3. E' fondato invece l'ultimo motivo.

Va rammentato che il ricorso per cassazione, esperibile avverso i provvedimenti relativi a misure cautelari personali nella procedura passiva del mandato di arresto europeo, a norma della L. n. 69 del 2005, art. 9, comma 7, e art. 719 cod. proc. pen., è consentito solo per denunciare la violazione di legge e può pertanto essere proposto per l'inesistenza della motivazione o per la presenza di una motivazione solo apparente, ma non per mero vizio logico della stessa (Sez. 6, n. 10906 del 06/03/2013, Radosavljevic, Rv. 254418).

Nella specie, l'applicazione della misura cautelare appare sfornita di valida motivazione sulla sussistenza delle esigenze cautelari e sulla scelta della misura applicata.
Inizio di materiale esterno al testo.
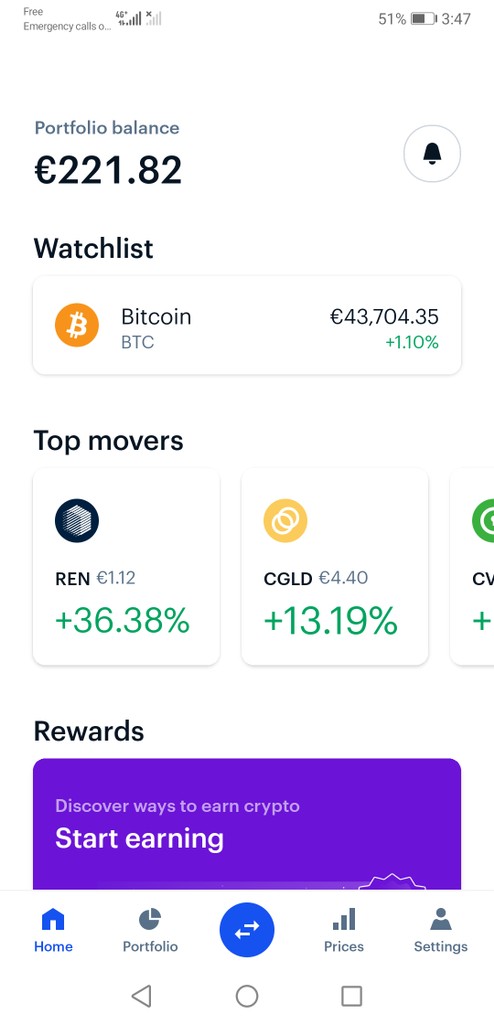This screenshot has height=1024, width=494.
Task: Open notifications bell icon
Action: (x=432, y=153)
L'obbligo di motivazione in ordine al pericolo di fuga, che legittima l'emissione della misura cautelare ai sensi della L. n. 69 del 2005, art. 9, deve infatti assumere connotati di concretezza ed essere argomentato su un ragionevole giudizio prognostico, mediante l'indicazione di circostanze sintomatiche, specifiche e rivelatrici di una reale possibilità di allontanamento clandestino da parte della persona richiesta (Sez. 6, n. 27357 del 19/06/2013, Elmazaj, Rv. 256568).

Nel caso in esame, l'ordinanza impugnata ha invece dato per scontata la scelta del ricorrente di rendersi irreperibile per sottrarsi alla esecuzione della pena inflittagli ("la opzione della latitanza") e ha ritenuto imprescindibile, senza alcuna argomentazione, il ricorso alla misura cautelare carceraria, non considerando tra l'altro la circostanza della pregressa presentazione della istanza per l'esecuzione nello Stato della sentenza, oggetto del m.a.e..

4. Sulla base delle su esposte considerazioni, conclusivamente, la ordinanza impugnata va annullata con rinvio alla Corte di appello di Roma, affinchè provveda a colmare le su indicate lacune motivazionali, uniformandosi al quadro dei principii di diritto in questa sede statuiti.

Per il resto il ricorso va rigettato.

La Cancelleria curerà l'espletamento degli incombenti di cui all'art. 94 disp. att. c.p.p., comma 1-ter.

P.Q.M.
Annulla la ordinanza impugnata limitatamente alle esigenze cautelari e rinvia per nuovo giudizio alla Corte di appello di Roma.

Manda alla Cancelleria per gli adempimenti di cui all'art. 94 disp. att. c.p.p., comma 1-ter.

Così deciso in Roma, il 16 ottobre 2018.